The company is also, predictably, concerned that tools used to identify and analyze individuals in photos may be disrupted somehow. We’ve seen studies that showed how taking advantage of a machine learning models’ biases can make a turtle be classified as a gun, and so on, but a harder problem is tricking the AI into thinking that there’s nothing instead of something.
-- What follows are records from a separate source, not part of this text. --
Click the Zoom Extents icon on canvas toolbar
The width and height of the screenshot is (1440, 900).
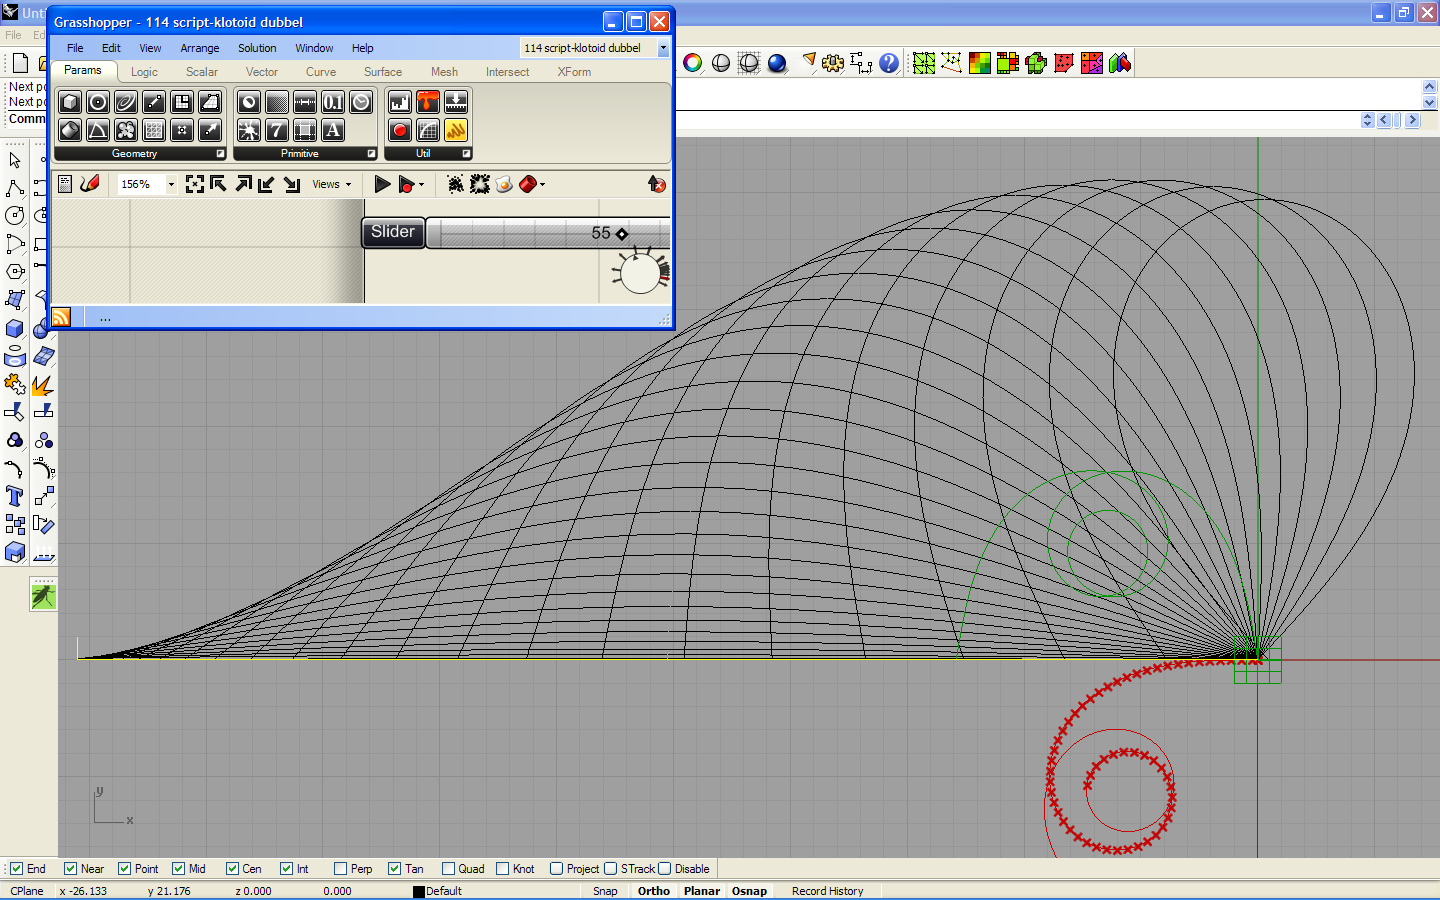click(195, 184)
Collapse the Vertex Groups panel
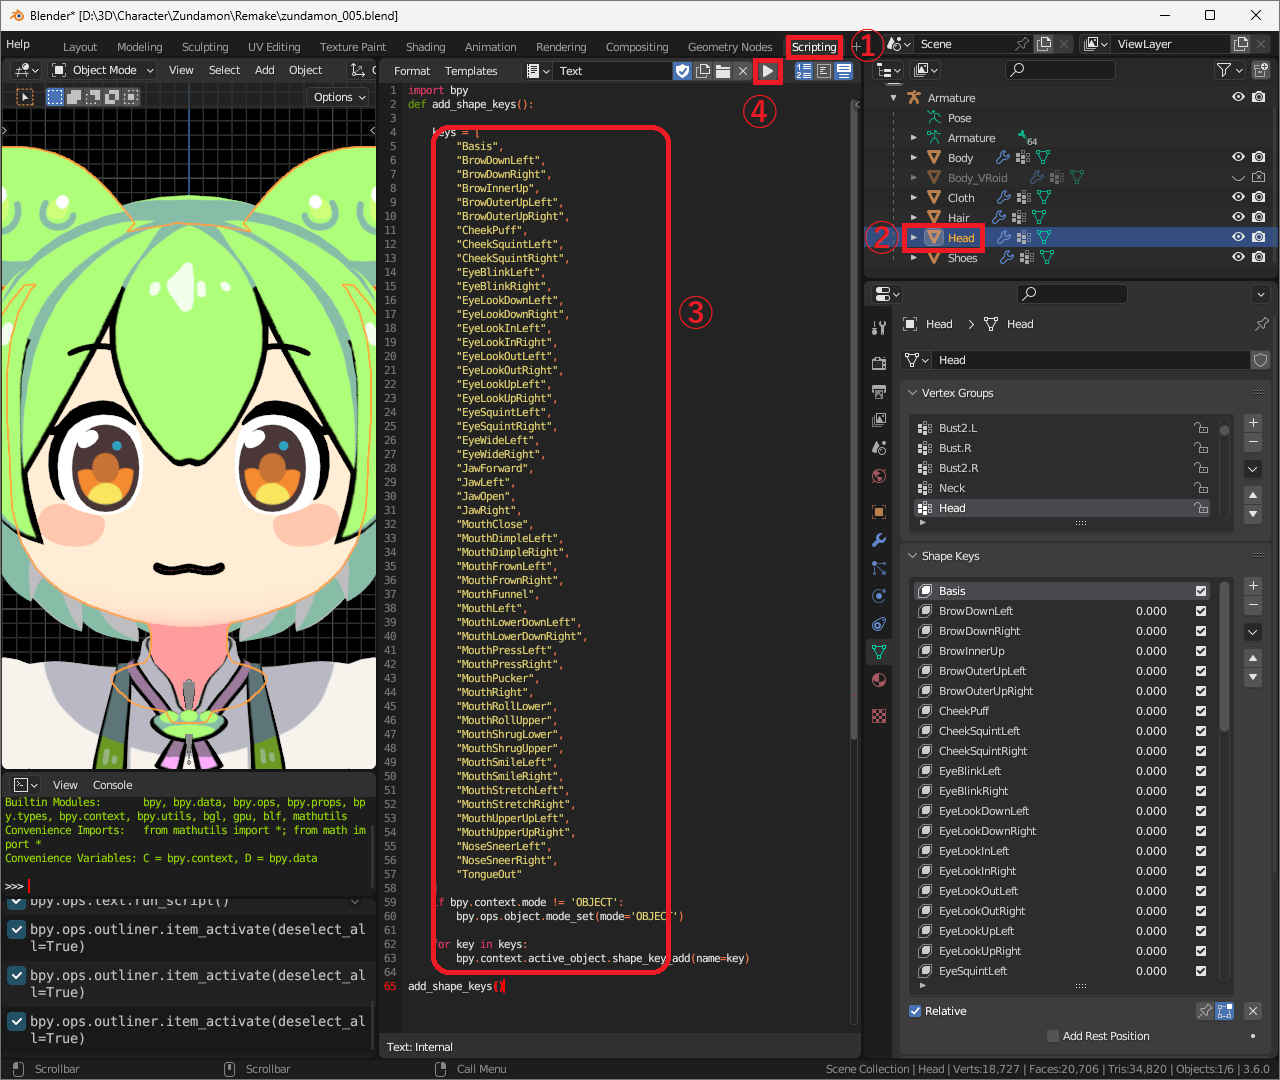This screenshot has width=1280, height=1080. coord(913,393)
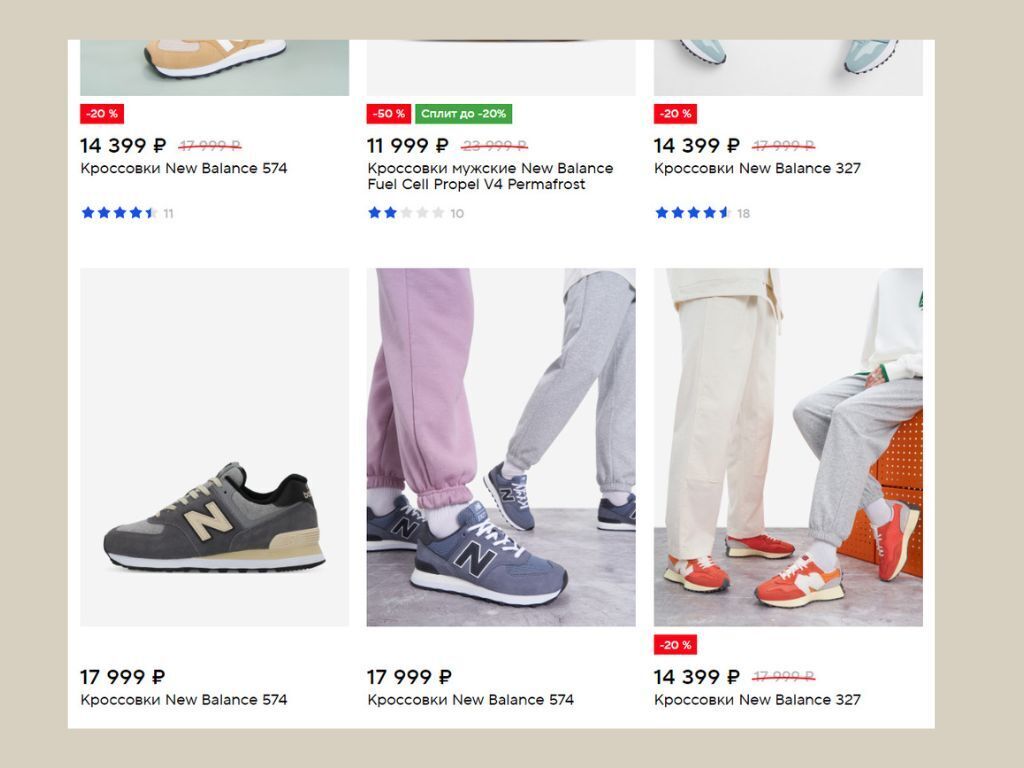Click the star rating with 11 reviews
Image resolution: width=1024 pixels, height=768 pixels.
click(x=127, y=213)
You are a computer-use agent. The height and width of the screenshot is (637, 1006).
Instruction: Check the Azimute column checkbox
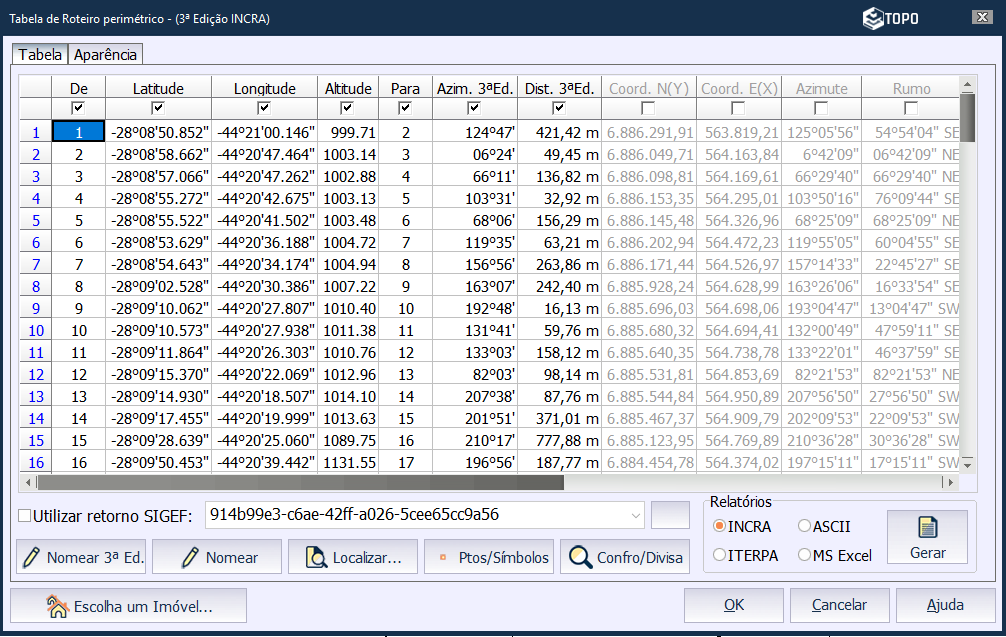click(821, 108)
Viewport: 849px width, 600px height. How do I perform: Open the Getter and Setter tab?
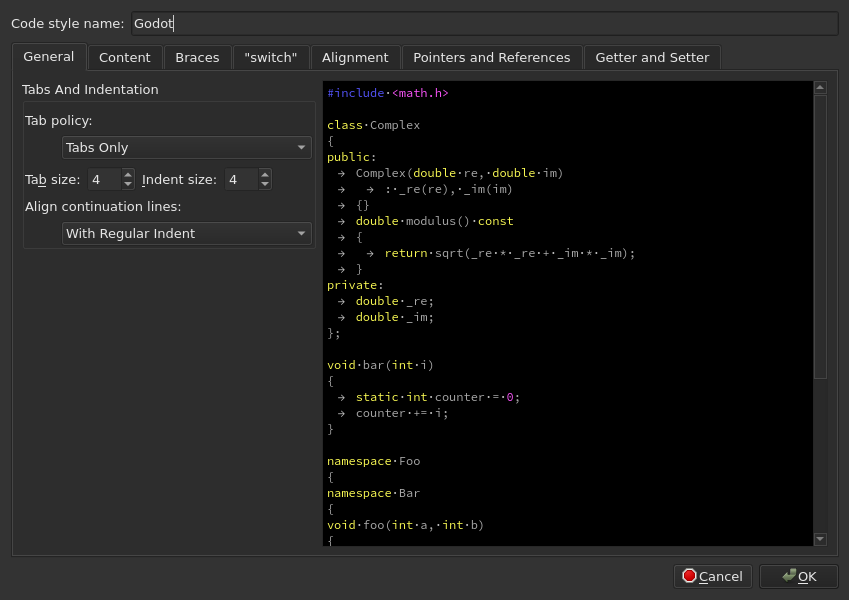(x=652, y=57)
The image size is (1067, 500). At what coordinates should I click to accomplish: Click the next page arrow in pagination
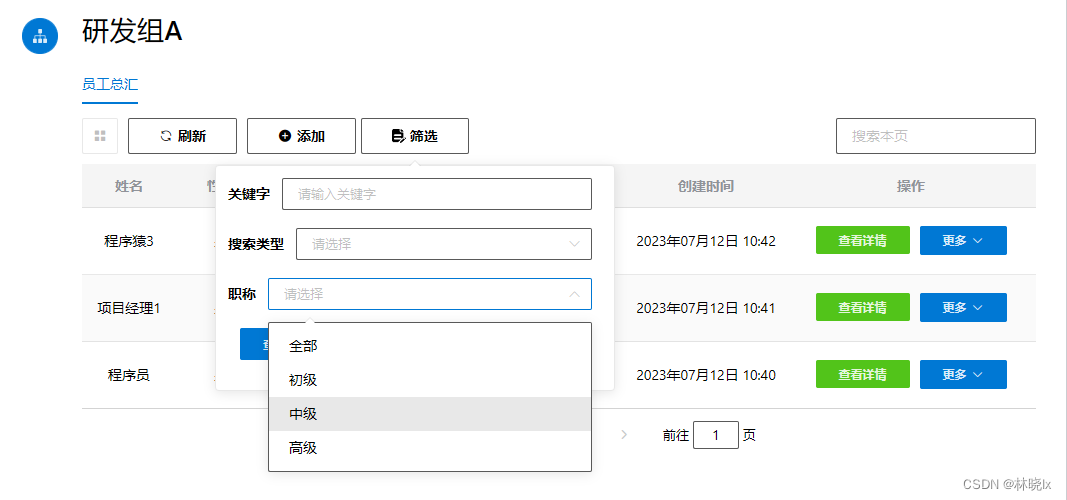tap(624, 434)
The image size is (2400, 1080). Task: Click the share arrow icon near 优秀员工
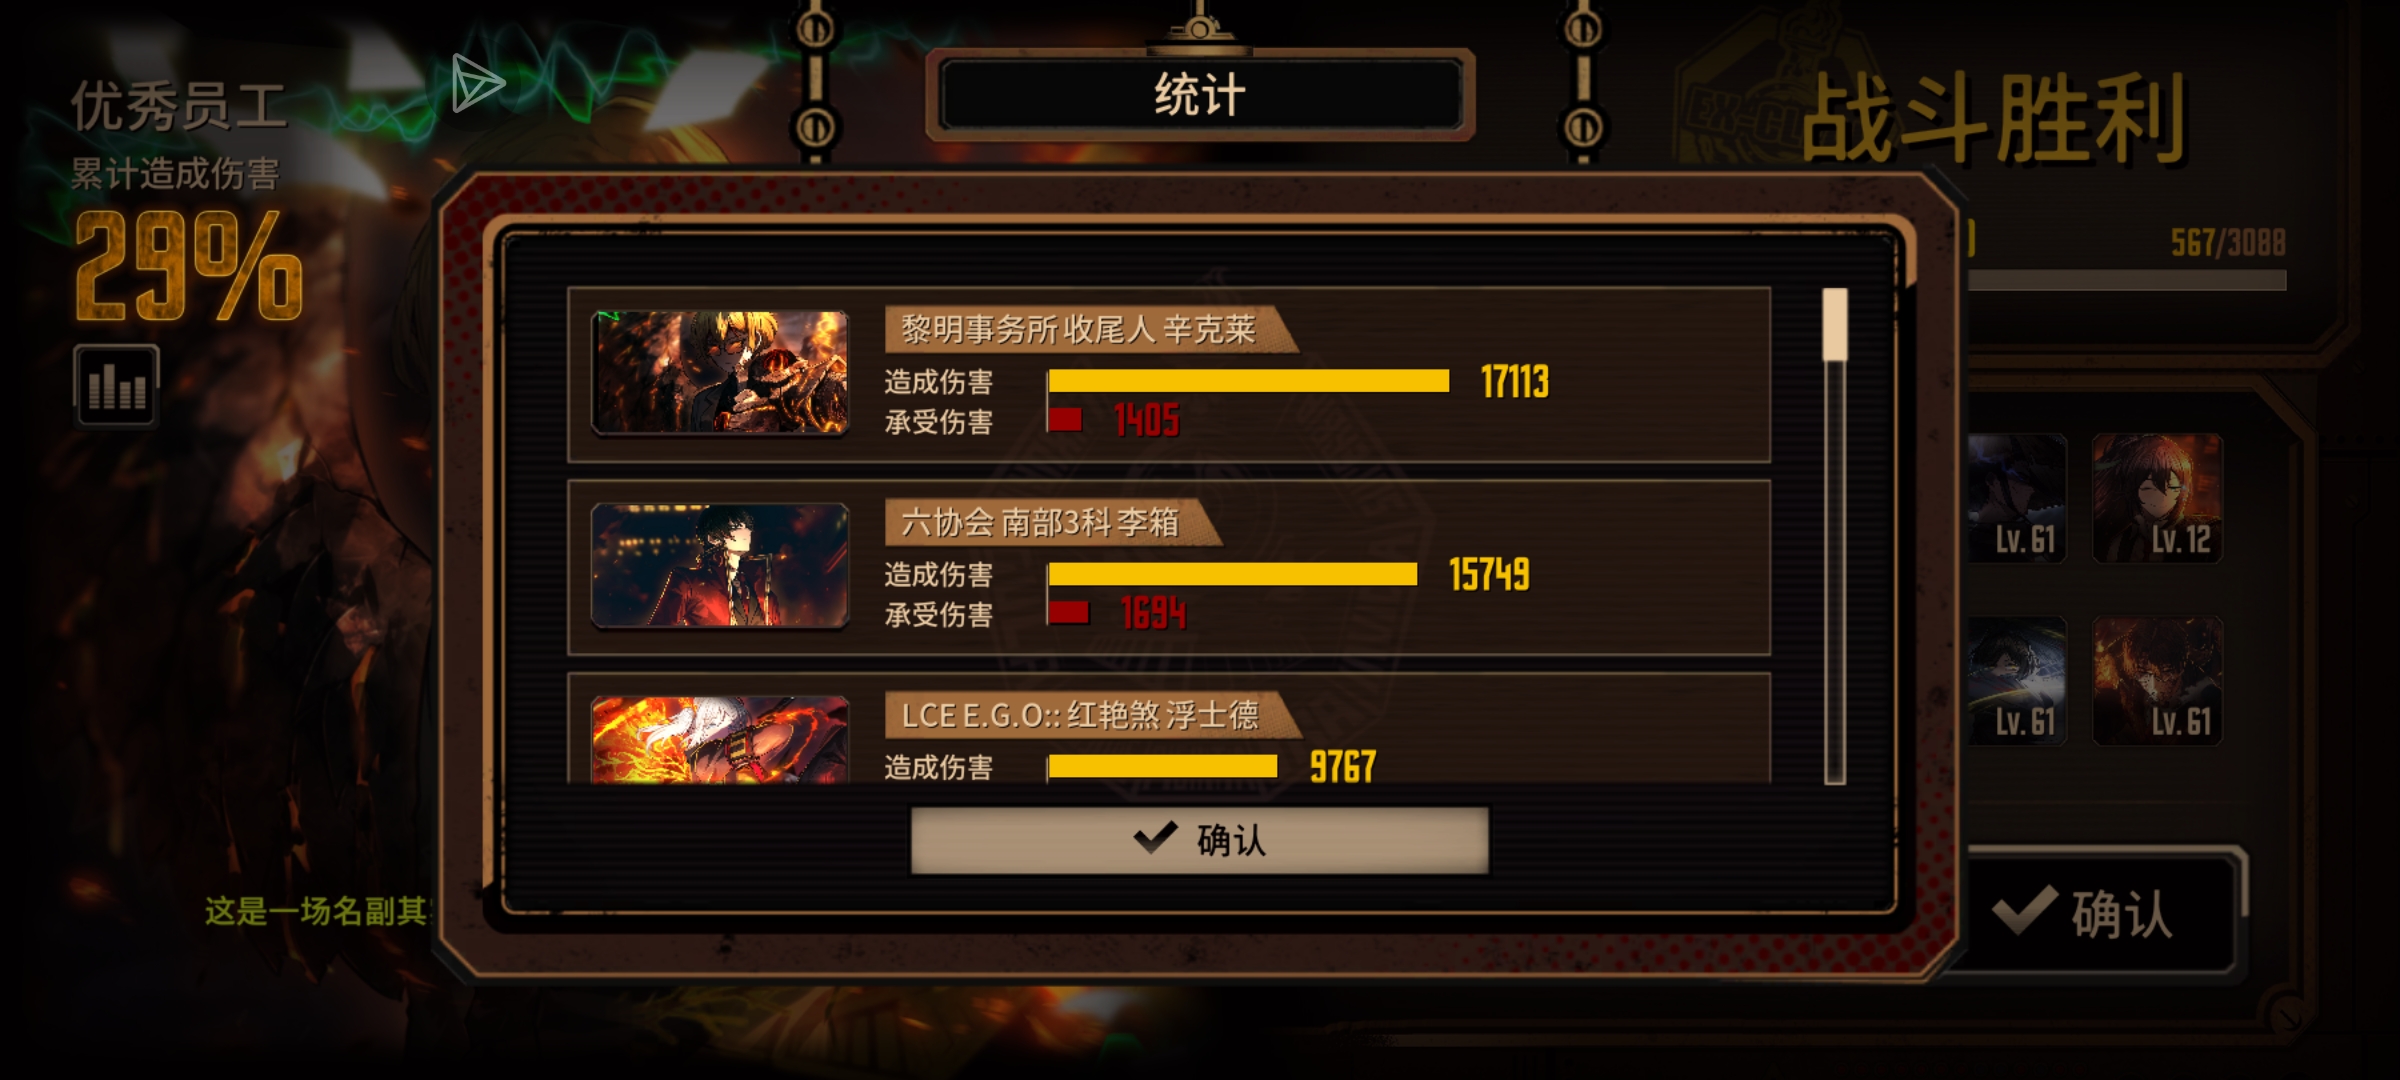coord(478,83)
Image of a man wearing a sweatshirt with a pattern that confuses the computer vision system.

Image Credits: Facebook

This paper shows that it is indeed possible to engineer patterns that, worn or otherwise shown to a computer vision system, seem to confound it and make it think that the wearer is not a person but part of the background. The resulting clothing isn’t exactly haute couture but more attractive scrambler patterns are probably on the way.

Microsoft is addressing an old favorite: estimating the positions of multiple people on camera. This kind of research goes back to the Kinect and while it never really took off in terms of gaming, it has proven useful in countless other ways.

A computer estimates the body positions of several people on camera.

Image Credits: Microsoft Research

This paper looks at a new way of identifying and analyzing the body positions of multiple people from the perspectives of multiple cameras simultaneously. It can be tough to figure that out from one 2D image, but with two or three of them it becomes a solvable problem — just a computationally complex one. But they’re confident in this approach, which will eventually be documented at this GitHub page.

Just because a problem is a little wacky doesn’t mean it isn’t worth solving. Such is the case with this paper describing “end-to-end dog reconstruction from monocular images.” Maybe the utility of being able to tell the exact shape and position of a dog from a single image isn’t obvious to you. Or me. Indeed, perhaps there is no “utility” as the concept is commonly understood.

3D models of dogs with various changes to tail, ear, and body size.

Just a few of the many shapes dogs can, and should, take. Image Credits: Microsoft Research

But think about it this way: Humans can recognize dogs instantly no matter how they’ve folded their furry bodies, or whether they’re a small dog with long floppy ears or a big one with pointy triangular ears. If computer vision systems are to meet or exceed the capabilities of humans, shouldn’t they at least be able to do that?

Seriously: Being able to identify an object (in this case an animal) despite that object having numerous unpredictable variations is a powerful and fundamental vision task, one we do every day almost automatically. Pursuing it as an abstract goal is an important line of inquiry and while “reconstructing a 3D dog mesh” won’t save any lives, it’s important basic research that happens to involve a lot of very good girls and boys.

Google’s ECCV spread had fewer obvious standouts, though this paper points to a feature I would appreciate and have secretly wished for from Maps: live shadows. Or not live exactly but reasonably accurate predictions. Using multiple images taken of the same location at street level, the team can create a good model of how the sun and other lights affect the scene, allowing them to change it arbitrarily for positions of the sun or sky conditions.

An image of an intersection has its lighting artificially adjusted.

Image Credits: Google

If this doesn’t end up in Google Maps within a year or two I’ll be very surprised. Having Street View reflect current weather patterns, or being able to tell whether a cafe is in the sun or shade at a given time on a given day is a hugely useful feature and the kind of wizardry the company loves to pack into one of the few products where it is truly still a leader. (Here’s a longer video on how it works.)

Another area it excels is computational photography, and a lot of its ECCV papers are the kind of thing that lead to products down the line there as well. Pose estimation, detection of objects and actions in videos, accelerating lidar analysis, that sort of thing. Anyone with a competing product could probably make a lot of informed speculation about their roadmap. But as few have more general interest, I’ll leave it to them.